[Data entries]
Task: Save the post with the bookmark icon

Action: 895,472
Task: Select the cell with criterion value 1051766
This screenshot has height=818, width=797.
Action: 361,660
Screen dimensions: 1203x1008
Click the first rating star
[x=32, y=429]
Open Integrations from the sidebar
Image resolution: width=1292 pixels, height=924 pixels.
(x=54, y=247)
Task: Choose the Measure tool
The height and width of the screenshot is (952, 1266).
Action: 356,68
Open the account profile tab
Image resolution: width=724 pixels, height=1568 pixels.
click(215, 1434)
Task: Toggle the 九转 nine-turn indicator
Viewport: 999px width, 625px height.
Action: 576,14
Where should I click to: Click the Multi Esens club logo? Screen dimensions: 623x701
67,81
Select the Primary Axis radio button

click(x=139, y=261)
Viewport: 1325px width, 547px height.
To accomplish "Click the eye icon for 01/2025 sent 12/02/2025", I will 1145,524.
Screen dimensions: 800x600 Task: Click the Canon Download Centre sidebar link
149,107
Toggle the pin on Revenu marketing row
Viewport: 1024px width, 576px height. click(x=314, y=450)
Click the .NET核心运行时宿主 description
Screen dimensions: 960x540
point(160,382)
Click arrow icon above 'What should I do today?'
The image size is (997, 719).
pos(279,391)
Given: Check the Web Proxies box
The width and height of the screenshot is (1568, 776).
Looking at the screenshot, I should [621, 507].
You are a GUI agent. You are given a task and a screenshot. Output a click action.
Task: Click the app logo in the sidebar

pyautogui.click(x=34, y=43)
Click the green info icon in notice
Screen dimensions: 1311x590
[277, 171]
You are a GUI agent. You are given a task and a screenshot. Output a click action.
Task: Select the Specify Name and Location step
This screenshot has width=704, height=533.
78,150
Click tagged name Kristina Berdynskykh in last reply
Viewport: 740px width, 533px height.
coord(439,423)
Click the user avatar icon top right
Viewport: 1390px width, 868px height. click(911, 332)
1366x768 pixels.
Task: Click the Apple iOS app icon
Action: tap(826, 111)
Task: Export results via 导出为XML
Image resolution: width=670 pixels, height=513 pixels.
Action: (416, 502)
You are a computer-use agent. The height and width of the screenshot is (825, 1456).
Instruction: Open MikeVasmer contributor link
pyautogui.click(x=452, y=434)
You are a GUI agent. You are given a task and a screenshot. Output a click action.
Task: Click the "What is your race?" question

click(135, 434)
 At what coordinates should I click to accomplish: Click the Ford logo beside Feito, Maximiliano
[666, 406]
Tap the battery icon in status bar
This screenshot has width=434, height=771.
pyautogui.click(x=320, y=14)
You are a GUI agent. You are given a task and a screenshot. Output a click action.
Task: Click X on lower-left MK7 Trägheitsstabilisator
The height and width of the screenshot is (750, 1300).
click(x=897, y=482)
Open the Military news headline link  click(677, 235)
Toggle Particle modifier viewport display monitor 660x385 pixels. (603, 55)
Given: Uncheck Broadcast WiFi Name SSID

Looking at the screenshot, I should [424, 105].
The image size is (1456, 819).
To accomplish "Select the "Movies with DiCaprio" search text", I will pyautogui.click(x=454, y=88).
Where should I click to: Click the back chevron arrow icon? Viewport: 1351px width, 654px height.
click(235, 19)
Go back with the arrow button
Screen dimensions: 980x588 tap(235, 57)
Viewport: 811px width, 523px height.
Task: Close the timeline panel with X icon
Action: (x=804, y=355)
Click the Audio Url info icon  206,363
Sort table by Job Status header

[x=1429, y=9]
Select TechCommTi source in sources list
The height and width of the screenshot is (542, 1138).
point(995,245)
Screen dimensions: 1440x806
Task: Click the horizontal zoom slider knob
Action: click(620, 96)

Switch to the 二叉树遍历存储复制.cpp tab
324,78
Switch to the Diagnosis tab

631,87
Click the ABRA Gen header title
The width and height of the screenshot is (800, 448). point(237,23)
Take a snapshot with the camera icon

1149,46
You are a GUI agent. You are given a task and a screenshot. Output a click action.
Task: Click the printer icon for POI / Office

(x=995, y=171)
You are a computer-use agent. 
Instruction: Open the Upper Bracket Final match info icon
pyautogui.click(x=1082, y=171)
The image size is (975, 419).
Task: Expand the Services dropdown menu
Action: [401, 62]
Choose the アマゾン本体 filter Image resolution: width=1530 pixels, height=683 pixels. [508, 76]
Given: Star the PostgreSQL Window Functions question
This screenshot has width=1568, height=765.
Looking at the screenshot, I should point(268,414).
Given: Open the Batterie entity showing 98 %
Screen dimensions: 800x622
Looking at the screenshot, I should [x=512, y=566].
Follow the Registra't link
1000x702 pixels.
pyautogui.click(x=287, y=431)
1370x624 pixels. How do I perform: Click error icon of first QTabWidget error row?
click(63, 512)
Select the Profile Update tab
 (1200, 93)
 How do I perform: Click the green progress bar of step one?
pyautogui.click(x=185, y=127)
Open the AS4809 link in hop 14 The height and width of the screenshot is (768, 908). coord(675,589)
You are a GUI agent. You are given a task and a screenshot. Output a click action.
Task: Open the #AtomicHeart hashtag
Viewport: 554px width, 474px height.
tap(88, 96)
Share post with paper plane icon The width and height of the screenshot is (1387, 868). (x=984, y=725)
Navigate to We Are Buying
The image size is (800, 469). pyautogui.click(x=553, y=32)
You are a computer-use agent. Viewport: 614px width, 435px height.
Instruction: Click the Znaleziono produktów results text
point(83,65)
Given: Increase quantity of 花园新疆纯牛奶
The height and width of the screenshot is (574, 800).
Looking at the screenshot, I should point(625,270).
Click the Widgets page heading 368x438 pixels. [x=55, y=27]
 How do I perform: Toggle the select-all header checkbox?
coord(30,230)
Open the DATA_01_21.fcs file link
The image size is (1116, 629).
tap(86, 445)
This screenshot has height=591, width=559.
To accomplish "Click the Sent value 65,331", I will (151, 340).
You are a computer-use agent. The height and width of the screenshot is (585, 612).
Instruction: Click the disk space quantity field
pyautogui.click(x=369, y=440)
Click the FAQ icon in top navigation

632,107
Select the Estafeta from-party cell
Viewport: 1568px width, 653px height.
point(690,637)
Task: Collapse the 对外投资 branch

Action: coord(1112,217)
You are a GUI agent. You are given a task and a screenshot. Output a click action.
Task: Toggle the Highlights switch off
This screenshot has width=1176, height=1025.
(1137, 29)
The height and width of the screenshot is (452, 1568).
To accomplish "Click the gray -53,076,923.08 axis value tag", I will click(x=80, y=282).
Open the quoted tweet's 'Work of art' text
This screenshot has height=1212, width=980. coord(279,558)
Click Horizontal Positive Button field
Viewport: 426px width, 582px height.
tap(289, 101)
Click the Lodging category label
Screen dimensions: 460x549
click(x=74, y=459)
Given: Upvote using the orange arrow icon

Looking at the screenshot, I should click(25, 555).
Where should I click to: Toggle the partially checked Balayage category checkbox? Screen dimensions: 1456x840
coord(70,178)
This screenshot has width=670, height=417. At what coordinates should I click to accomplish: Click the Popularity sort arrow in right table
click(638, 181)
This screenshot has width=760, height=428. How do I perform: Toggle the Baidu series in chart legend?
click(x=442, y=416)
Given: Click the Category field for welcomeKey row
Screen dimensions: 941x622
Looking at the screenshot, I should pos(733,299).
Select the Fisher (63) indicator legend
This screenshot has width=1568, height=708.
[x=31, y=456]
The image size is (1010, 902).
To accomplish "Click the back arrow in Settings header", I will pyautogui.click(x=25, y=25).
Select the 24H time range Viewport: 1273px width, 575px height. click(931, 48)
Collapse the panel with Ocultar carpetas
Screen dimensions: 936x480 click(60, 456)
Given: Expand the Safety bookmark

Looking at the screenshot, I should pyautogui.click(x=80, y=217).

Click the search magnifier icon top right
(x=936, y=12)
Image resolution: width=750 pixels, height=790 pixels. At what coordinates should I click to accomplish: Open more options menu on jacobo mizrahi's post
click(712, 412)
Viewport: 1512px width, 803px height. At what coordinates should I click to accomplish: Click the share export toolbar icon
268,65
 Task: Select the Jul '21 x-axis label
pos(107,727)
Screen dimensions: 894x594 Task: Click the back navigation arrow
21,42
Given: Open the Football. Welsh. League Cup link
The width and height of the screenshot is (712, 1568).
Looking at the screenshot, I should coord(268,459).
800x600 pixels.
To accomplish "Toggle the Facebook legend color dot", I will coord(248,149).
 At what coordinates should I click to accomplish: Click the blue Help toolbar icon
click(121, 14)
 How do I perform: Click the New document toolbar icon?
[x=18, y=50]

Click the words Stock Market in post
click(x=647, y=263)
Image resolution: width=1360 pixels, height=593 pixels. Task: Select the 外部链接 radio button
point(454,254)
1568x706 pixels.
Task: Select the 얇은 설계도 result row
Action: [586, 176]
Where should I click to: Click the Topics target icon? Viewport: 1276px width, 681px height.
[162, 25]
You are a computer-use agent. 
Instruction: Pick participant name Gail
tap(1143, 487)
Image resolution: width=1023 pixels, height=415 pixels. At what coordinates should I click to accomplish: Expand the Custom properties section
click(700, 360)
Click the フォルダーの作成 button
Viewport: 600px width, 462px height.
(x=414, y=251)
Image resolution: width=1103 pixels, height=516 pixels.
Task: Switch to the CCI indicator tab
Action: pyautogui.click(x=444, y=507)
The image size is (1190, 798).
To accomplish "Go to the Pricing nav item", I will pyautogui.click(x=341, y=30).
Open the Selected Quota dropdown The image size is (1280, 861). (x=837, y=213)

__TASK DESCRIPTION__
Output exactly the span of lines beginning at the first line of the records and ending at the line that holds "Open Integrations from the sidebar", inclusive, with no other text.

__ANSWER BELOW__
Task: Save the post with the bookmark icon

Action: 895,472
Task: Select the cell with criterion value 1051766
This screenshot has height=818, width=797.
Action: 361,660
Screen dimensions: 1203x1008
Click the first rating star
[x=32, y=429]
Open Integrations from the sidebar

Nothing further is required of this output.